‘In olden days, a glimpse of stocking / Was looked on as something shocking,’ caroled the company of Cole Porter’s 1934 Broadway smash Anything Goes. When the musical opened at London’s Palace Theatre in 1935, the lyric to ‘Anything Goes’ was altered to suit local conditions. Out went Porter’s lines about Rockefeller and Max Gordon. In came a couple of couplets on current parliamentary antics: ‘When in the House our legislators / Are calling each other, “Traitors” / And “So and So’s” / Anything Goes.’
Eighty-five years on, in the age of Love Island, what wouldn’t you give for a retooled version of ‘Anything Goes’? Let us note in passing that ‘goes’ rhymes with ‘Bercow’s’, as in the outgoing and meddlesome Speaker of the House of Commons, and that Porter, ears ever pricked for a double entendre, would have had a ball with Boris Johnson’s last name.

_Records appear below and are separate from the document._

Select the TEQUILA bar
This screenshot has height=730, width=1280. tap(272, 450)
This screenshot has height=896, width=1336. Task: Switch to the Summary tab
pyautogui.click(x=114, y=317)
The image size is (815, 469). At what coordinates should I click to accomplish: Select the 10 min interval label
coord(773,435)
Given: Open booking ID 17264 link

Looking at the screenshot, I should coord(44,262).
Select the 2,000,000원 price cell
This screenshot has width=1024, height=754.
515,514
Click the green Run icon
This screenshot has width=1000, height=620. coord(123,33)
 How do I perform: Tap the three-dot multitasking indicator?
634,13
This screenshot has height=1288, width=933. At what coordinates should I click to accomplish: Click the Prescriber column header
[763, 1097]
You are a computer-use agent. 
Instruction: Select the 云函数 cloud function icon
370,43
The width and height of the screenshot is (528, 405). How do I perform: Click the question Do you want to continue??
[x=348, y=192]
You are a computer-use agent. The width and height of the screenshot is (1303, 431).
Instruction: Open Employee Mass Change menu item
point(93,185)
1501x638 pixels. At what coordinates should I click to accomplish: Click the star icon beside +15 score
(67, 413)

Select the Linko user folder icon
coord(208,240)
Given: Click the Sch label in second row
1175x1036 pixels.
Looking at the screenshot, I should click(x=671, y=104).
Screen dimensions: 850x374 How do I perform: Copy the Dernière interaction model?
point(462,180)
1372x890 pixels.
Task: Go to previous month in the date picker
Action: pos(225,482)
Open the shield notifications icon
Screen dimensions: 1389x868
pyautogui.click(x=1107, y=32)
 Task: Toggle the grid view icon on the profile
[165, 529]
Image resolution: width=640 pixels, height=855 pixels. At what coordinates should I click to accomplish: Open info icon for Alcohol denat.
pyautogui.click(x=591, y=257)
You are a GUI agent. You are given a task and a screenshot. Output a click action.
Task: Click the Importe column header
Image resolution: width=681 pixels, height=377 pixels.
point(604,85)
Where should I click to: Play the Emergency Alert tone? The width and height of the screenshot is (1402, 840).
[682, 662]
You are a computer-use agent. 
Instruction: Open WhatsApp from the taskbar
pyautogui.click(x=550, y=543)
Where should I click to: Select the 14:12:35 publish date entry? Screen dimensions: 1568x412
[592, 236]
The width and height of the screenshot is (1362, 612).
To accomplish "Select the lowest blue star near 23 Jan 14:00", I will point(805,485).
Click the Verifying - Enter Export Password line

Those amended London lyrics were the work of one P.G. Wodehouse. It’s a measure of the level of Porter’s humor that it was Jeeves’s man who was drafted in for the translation. Many a Broadway lyricist could crack wise, but none, not even Lorenz Hart, had wit to burn. Porter did. He could slot gags into the most torrid and tremulous of numbers. Hart might conceivably have come up with the lines in ‘All of You’ about how the singer loves ‘The eyes, the arms, the mouth of you / The north, east, west and the south of you’. But Hart would never have thought of working them into a straight love song.